● **Görev tanımı**
Aşağıdaki kayıtlarda "Click the soccer ball beside Mehdi Taremi" ifadesini içeren satırdan "Looking at the screenshot, I should tap(326, 195)." ifadesini içeren satıra kadar her şeyi, bu iki satır da dahil olmak üzere, hiçbir değişiklik yapmadan yazın.

..............................

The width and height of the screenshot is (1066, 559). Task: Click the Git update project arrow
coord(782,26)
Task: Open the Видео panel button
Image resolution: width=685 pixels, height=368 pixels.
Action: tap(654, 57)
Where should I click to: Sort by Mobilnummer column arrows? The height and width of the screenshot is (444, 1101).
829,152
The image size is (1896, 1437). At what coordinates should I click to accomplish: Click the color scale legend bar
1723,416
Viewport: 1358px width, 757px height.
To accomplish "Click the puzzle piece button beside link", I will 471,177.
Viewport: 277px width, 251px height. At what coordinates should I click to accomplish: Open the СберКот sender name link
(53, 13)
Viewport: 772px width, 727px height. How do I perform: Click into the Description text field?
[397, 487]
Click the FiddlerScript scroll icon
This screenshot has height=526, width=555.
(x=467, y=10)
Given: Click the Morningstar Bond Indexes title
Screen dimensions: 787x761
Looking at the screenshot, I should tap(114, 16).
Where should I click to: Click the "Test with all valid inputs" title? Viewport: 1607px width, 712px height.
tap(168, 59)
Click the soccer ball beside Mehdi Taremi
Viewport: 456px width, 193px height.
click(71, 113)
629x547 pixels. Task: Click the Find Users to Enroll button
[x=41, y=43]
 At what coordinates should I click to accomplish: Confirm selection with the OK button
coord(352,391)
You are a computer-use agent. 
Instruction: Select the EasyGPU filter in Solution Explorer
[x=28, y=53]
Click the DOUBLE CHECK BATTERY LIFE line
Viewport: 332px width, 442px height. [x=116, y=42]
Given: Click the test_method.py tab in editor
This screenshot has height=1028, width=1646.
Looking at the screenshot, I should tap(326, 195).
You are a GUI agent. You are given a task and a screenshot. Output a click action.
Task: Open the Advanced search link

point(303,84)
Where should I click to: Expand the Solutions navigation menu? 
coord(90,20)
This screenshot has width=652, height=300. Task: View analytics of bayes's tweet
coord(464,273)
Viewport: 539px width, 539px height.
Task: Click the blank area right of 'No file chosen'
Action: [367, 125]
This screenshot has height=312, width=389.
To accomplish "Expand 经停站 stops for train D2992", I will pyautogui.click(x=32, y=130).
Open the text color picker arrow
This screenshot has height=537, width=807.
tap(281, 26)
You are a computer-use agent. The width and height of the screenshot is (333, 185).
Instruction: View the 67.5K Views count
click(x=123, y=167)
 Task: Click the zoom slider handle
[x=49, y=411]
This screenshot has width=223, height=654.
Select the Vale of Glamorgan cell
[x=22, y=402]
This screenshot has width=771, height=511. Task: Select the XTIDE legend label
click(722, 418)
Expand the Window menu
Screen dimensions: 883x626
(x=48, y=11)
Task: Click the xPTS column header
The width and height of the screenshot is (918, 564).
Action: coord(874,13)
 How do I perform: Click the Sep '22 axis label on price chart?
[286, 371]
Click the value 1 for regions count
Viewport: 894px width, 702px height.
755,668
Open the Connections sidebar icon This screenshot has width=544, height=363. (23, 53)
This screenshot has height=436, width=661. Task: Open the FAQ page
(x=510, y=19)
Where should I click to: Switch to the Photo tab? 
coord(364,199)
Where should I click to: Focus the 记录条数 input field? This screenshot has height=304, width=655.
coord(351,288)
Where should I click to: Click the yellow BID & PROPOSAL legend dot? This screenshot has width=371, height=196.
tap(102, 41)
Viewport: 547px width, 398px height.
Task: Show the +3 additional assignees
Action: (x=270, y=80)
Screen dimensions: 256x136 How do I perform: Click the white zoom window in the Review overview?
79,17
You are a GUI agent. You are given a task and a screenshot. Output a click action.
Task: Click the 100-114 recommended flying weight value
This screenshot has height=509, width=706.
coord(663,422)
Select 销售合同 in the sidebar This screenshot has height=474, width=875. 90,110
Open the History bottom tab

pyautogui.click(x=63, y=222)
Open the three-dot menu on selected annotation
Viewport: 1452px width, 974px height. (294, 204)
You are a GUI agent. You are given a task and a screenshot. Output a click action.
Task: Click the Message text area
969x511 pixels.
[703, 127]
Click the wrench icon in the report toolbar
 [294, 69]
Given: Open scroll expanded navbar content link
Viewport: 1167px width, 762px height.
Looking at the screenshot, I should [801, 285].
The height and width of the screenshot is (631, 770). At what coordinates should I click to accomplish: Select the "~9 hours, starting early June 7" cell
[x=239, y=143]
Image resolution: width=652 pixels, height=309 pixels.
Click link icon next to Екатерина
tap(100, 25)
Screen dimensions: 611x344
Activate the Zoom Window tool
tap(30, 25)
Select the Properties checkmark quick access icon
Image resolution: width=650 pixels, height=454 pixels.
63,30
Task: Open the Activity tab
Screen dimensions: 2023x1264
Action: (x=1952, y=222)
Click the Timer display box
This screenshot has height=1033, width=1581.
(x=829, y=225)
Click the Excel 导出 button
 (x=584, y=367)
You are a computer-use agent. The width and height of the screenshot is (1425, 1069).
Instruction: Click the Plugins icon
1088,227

..............................

● **Görev çözümü**
Click the soccer ball beside Mehdi Taremi
Viewport: 456px width, 193px height.
click(71, 113)
629x547 pixels. Task: Click the Find Users to Enroll button
[x=41, y=43]
 At what coordinates should I click to accomplish: Confirm selection with the OK button
coord(352,391)
You are a computer-use agent. 
Instruction: Select the EasyGPU filter in Solution Explorer
[x=28, y=53]
Click the DOUBLE CHECK BATTERY LIFE line
Viewport: 332px width, 442px height. [x=116, y=42]
Given: Click the test_method.py tab in editor
This screenshot has height=1028, width=1646.
Looking at the screenshot, I should tap(326, 195).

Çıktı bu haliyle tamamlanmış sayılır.